Kritische Auseinandersetzung mit dem kolonialen Erbe in Ohlsdorf! Umsetzung der Straßenumbenennungsvorhaben mit Bürgerbeteiligung und Sondersitzung des Regionalausschusses Langenhorn-Fuhlsbüttel-Ohlsdorf-Alsterdorf-Groß Borstel Stellungnahme der Kulturbehörde
Der Regionalausschuss Langenhorn-Fuhlsbüttel-Ohlsdorf-Alsterdorf-Groß Borstel hat sich in seiner Sitzung am 27.02.2022 mit der o.g. Thematik auf der Grundlage eines gemeinsamen
Antrages der Fraktionen DIE GRÜNEN, SPD, DIE LINKE und FDB befasst und mehrheitlich mit Gegenstimmen der CDU Fraktion und einer Enthaltung der FDP Fraktion folgende, geänderte Beschlussempfehlung verabschiedet:
Die Verwaltung wird gebeten,
1. dafür zu sorgen, dass zügig im Vorweg der Sondersitzung die oben genannte Beteiligung zur Namensfindung der umzubenennenden Straßen stattfinden kann und die Einladung zur Sondersitzung in geeigneter Weise umgesetzt wird;
2. dafür zu sorgen, dass die Sondersitzung Montag, den 17. April 2023 in der St. Marien Kirche zu Ohlsdorf in geeigneter Weise stattfinden kann und zu erwirken, dass aus bezirklichen Mitteln 1.000 € für Saalmiete, Technik und Transportkosten bereitgestellt werden;
3. dafür zu sorgen, dass alle Anwohner*innen der betroffenen Straßen durch das Bezirksamt in geeigneter Weise zu der Veranstaltung eingeladen werden;
4. zur fachlichen Unterstützung eine auskunftsfähige Person der Kulturbehörde bzw. des Staatsarchivs zu dieser Sondersitzung einzuladen;
5. dafür zu sorgen, dass die Initiativen und Communitys, die im Kontext Dekolonisierung Hamburgs aktiv sind zu dieser Sondersitzung eingeladen werden;
6. zu prüfen, ob Privatpersonen von Gebühren im Zusammenhang mit der Straßenumbenennung zu befreien sind, wie dies bspw. bereits in Berlin umgesetzt wird;
7. zu prüfen, dass im Zuge des Austauschs der Straßennamen in unmittelbarer Nähe der umzubenennenden Straßen geeignete Beschilderungen, ggfs. zusätzliche Informationstafeln in Abstimmung mit der Kulturbehörde/dem Staatsarchiv aufgestellt werden, die die Geschichte der Benennungen und Umbenennungen nachvollziehbar erläutern.
Sachverhalt:
Der Regionalausschuss Fuhlsbüttel, Ohlsdorf, Langenhorn, Alsterdorf, Groß Borstel (im weiteren FOLAG genannt) hat sich immer wieder kritisch mit kolonialbelasteten Straßennamen in seinem Zuständigkeitsbereich beschäftigt. So u. a. in einem bereits 2019 einstimmig beschlossenen Antrag (Drs. 20-6898 [1]).

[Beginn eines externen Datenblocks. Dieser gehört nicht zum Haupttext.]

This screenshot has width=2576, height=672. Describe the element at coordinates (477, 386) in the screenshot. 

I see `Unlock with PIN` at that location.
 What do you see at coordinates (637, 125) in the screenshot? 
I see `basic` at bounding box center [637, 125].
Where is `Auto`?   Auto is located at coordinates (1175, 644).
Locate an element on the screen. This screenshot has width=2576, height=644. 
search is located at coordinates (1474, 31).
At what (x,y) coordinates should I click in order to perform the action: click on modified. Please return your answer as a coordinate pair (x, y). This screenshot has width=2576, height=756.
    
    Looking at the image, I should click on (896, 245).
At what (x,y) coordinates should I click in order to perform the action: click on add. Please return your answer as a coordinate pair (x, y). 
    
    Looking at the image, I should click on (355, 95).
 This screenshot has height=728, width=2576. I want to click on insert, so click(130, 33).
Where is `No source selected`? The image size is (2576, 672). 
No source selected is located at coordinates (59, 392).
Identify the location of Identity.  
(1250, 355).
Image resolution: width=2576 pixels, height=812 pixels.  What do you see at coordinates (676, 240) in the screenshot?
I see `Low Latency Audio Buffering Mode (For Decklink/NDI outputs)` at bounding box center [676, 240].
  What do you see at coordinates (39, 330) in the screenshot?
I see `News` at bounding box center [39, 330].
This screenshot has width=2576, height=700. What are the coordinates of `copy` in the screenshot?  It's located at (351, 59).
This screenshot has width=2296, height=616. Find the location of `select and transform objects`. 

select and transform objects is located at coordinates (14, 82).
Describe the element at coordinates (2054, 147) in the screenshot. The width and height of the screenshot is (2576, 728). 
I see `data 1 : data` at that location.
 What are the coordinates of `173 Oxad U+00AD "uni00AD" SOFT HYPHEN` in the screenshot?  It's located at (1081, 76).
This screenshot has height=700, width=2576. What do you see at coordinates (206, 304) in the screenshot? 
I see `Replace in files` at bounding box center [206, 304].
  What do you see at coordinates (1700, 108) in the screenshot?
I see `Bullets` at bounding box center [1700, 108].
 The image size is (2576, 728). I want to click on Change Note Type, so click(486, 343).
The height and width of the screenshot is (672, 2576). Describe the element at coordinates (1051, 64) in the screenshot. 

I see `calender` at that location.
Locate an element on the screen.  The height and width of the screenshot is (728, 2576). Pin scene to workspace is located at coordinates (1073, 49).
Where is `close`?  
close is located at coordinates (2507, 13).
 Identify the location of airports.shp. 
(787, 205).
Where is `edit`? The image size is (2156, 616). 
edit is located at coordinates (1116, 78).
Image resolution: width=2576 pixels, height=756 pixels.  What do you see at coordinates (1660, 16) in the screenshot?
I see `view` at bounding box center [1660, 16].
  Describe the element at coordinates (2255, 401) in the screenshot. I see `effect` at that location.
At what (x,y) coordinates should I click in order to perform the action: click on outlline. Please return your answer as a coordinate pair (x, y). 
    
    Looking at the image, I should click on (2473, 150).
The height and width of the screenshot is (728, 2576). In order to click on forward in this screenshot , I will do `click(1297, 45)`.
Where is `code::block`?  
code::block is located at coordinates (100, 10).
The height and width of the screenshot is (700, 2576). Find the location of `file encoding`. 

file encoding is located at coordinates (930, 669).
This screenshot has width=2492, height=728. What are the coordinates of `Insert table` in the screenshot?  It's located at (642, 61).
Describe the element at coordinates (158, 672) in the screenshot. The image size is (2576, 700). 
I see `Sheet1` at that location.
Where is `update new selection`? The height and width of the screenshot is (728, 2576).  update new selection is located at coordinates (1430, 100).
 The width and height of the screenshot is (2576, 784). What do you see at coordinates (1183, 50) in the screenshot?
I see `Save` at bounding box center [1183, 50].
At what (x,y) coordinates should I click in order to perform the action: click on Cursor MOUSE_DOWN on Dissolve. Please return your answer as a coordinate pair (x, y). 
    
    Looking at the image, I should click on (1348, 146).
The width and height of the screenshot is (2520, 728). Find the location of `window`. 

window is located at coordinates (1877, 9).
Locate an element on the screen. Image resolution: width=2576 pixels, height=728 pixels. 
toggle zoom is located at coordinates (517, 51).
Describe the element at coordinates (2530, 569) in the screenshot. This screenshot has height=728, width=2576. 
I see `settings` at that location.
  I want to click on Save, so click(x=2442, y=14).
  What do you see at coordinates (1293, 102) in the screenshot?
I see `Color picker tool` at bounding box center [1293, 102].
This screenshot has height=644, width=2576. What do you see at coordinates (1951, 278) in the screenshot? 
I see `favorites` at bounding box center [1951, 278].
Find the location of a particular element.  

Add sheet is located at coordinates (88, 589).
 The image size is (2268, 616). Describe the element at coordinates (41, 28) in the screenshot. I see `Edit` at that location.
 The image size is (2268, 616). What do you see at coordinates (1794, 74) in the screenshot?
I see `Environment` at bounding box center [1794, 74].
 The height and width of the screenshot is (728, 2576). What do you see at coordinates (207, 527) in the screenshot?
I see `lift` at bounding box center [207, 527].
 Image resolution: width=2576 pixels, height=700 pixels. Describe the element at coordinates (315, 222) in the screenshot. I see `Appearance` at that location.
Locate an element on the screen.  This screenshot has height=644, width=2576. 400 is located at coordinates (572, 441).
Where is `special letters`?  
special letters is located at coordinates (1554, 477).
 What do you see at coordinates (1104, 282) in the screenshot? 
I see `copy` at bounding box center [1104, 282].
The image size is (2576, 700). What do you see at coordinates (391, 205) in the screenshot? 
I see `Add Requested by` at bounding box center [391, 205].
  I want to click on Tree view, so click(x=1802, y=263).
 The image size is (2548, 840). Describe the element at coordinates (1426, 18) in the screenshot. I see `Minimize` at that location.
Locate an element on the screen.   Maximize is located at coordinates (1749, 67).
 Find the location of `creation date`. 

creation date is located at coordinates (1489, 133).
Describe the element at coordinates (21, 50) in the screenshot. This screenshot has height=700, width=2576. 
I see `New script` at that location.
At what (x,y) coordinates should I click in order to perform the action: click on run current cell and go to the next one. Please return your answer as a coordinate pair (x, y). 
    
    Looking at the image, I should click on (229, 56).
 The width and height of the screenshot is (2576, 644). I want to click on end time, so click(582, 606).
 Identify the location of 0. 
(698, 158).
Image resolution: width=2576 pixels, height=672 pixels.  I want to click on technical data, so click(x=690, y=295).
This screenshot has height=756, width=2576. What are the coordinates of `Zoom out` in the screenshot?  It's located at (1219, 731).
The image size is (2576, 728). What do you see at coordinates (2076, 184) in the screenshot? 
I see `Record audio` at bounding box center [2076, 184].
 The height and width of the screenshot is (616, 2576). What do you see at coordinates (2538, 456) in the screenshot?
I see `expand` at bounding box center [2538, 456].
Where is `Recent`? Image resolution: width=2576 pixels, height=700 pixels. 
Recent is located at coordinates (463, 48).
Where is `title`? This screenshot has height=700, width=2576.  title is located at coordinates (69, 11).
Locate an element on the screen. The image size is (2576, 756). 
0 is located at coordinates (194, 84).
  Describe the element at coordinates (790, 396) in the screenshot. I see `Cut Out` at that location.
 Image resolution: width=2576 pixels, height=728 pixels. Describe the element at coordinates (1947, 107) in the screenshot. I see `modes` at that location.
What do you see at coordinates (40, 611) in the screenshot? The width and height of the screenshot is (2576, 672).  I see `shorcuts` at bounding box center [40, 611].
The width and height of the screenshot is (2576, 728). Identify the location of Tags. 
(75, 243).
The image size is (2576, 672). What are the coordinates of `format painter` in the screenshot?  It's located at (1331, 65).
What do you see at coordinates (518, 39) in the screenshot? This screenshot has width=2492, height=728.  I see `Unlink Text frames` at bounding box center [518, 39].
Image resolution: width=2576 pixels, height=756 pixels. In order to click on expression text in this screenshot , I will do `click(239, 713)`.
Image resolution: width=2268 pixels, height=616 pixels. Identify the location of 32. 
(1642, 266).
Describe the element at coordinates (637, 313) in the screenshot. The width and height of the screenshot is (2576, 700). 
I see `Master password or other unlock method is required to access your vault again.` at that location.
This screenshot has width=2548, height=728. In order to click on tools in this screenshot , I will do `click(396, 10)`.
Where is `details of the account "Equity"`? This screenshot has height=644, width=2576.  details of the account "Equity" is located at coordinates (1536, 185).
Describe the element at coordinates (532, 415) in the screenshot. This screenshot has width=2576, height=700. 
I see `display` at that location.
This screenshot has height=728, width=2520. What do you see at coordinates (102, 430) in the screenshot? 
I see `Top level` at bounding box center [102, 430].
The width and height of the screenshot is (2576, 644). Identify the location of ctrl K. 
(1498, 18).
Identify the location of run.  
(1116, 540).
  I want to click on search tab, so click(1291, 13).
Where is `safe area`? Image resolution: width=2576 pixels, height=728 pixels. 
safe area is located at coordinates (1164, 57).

Aus der Antwort der Behörde für Kultur und Medien auf einen weiteren interfraktionellen Antrag aus dem FOLAG im Dezember 2019 bezüglich der Umbenennung der Straßen Woermannsweg, Woermannstieg und Justus-Strandes-Weg geht eindeutig hervor, dass diese die Planungen zur Umbenennung dieser Straßen begrüßt (Drs 21-0750 [2]). Weiter heißt es in der Antwort, dass eine endgültige Prüfung erst erfolgen könne, wenn dem Staatsarchiv Anträge zur Umbenennung der Straßennamen vorliegen würden. Üblicherweise müssten zunächst Namensalternativen im Bezirk beschlossen werden. Diese Voten würden an das im Bezirksamt zuständige Fachamt zur Erarbeitung der Umbenennungsanträge gegeben werden. Dabei muss u. a. die Zahl der betroffenen Privat- und Geschäftsanlieger ermittelt und entsprechende Lagepläne angefertigt werden. Von dort würde der Antrag zur Prüfung an das Staatsarchiv weitergeleitet.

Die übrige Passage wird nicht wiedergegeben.